When I was doing my undergraduate in journalism I became interested in economic reporting and commentary. One of the things that struck me was the inability of respected opinion-makers to handle data; a disease that Dean Baker documents daily on his Beat the Press blog. Much to my surprise when I began to study economics I found that the situation was not much better among academics and working economists. Often whole debates would disintegrate on a basic data-point.
A good recent example of this is the case of Jonathan Finegold Catalán, an Austrian economist and Mises.org contributor. (The Austrians, I should add, are serial offenders in the misuse of data…). Catalán was debating the blogger Lord Keynes on a rather obscure point of the equally obscure Austrian Business Cycle Theory. Without getting into the weeds of what is a rather unproductive and interminable debate, Catalán provided the following graph to prove that the price of finished capital equipment fluctuated in line with supply and demand:
Looks good, right? Wrong. Catalán committed the cardinal sin of data usage: he forgot to inquire whether the measure was nominal or real. If it is nominal the price fluctuations can be explained by changes in inflation, while if it is real Catalán’s point that there is something resembling a free-market for capital equipment might stand up. Is this hard to check? Nope. If the measure doesn’t say “real” or “inflation-adjusted” then it is likely nominal. We can further check this by mapping the CPI next to the data-points being used. If they approximately match up then most of the price fluctuations are just an illusion built into the data.
Low and behold, the effects of inflation seem to be almost completely dominant! This should not be surprising at all to anyone familiar with the structure of the data produced by the Federal Reserve. Nor should it be surprising to someone who works with data often. (And I should say before the Austrians pile into the comments section: no, much of the inflation shown in the above time-series is not the result of demand-pull forces).
I would like to put such misuse of data down to poor education. And indeed, part of the blame lies there. There is, however, another reason for such misuse: confirmation bias. It is extremely pleasant when data fits nicely with our conception of the world; it gives us an ego-boost and reinforces our theories. But we must be extremely careful because oftentimes this desire to prove oneself right leads us astray. Better to deflate our egos and our figures at the same time then get caught up in errors.
It is for this reason that we should always let the data speak rather than our theories. It is the latter that should change in response to the former; not the other way around. The only way to get away from confirmation bias is to fully give oneself over to the data: the data is sacred; the theory is not. It seems to me unlikely, however, that certain types of economists can accomplish this; because, as I have argued elsewhere, their theories are not an attempt to understand the world but rather an active attempt to shape it in their phantasmatic image.
Update: Catalán has responded in the comments section saying that I have misrepresented his argument. He says that his point “doesn’t have anything to do whether the prices of capital goods have to do with supply and demand”. Let’s be very clear here so that we avoid confusion. He wrote:
I’m not saying that prices aren’t “administered,” because all prices, to some extent or another, are set by the firm (the real world isn’t perfectly competitive, where everyone is necessarily a price taker). I am saying that the idea that producers’ good prices aren’t flexible enough to change with flows of profit is wrong.
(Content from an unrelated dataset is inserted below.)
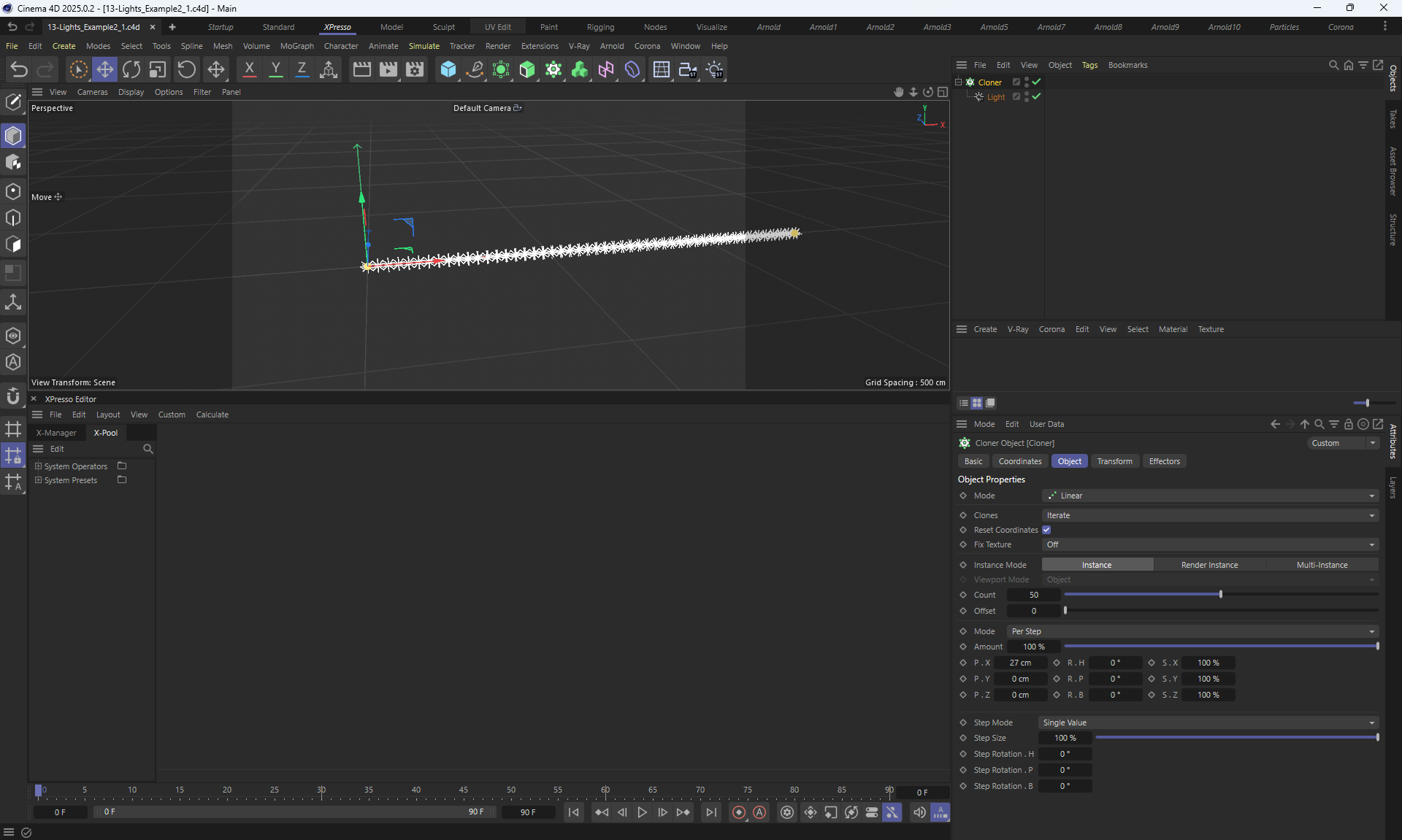Click the Render View clapboard icon
Screen dimensions: 1402x840
pyautogui.click(x=362, y=69)
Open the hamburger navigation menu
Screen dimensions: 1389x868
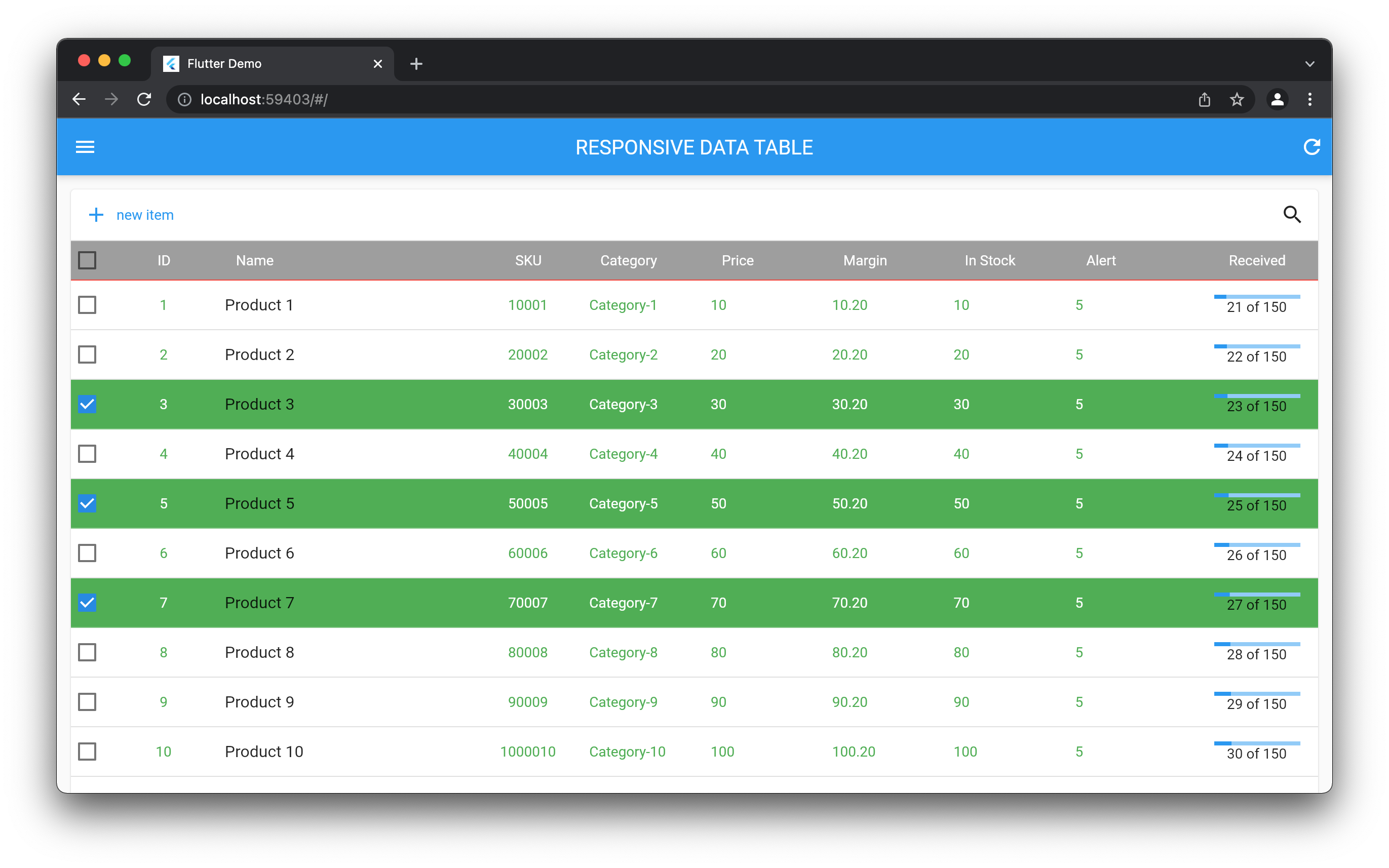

Now to me that does have to do with whether the price of capital goods has to do with supply and demand. What Catalán is arguing is that the price of capital equipment fluctuates with the change in the flow of profits (that is, the demand for the goods and services being produced by said capital equipment).
I do not, however, wish to argue semantics because I have no desire to handle the slippery fish that is Austrian capital theory. So, let us just say for the sake of argument that I have misrepresented his argument. Well, we are quite clear then that if he is saying anything at all it is that “producers’ good prices” are “flexible enough to change with flows of profit”. If this is the case then we would expect there to be some correlation between the change in the price of capital equipment and the flow of profits. Do we see such a correlation? Nope. See for yourself:
That graph is a bit pesky to read. I had to graph the two variables on different axes because the fluctuation of profits is so much greater than the fluctuation of the price of capital equipment. Nevertheless, if you can take the time to read it properly you will see that there is no correlation. Indeed, in some periods such as 1974-75 and 1979-1980 there is a strong negative correlation. (There is, however, some correlation in the late-1940s, but in order to say that there is a relationship between these two variables we would need a longer term correlation; this graph is, as can clearly be seen, all over the place).
Whatever way you cut it, Catalán’s argument doesn’t add up. What he was really seeing when he was looking at the price of capital equipment was inflation plain and simple. And inflation has nothing to do with the flow of profits in a capitalist economy as can be seen clearly above.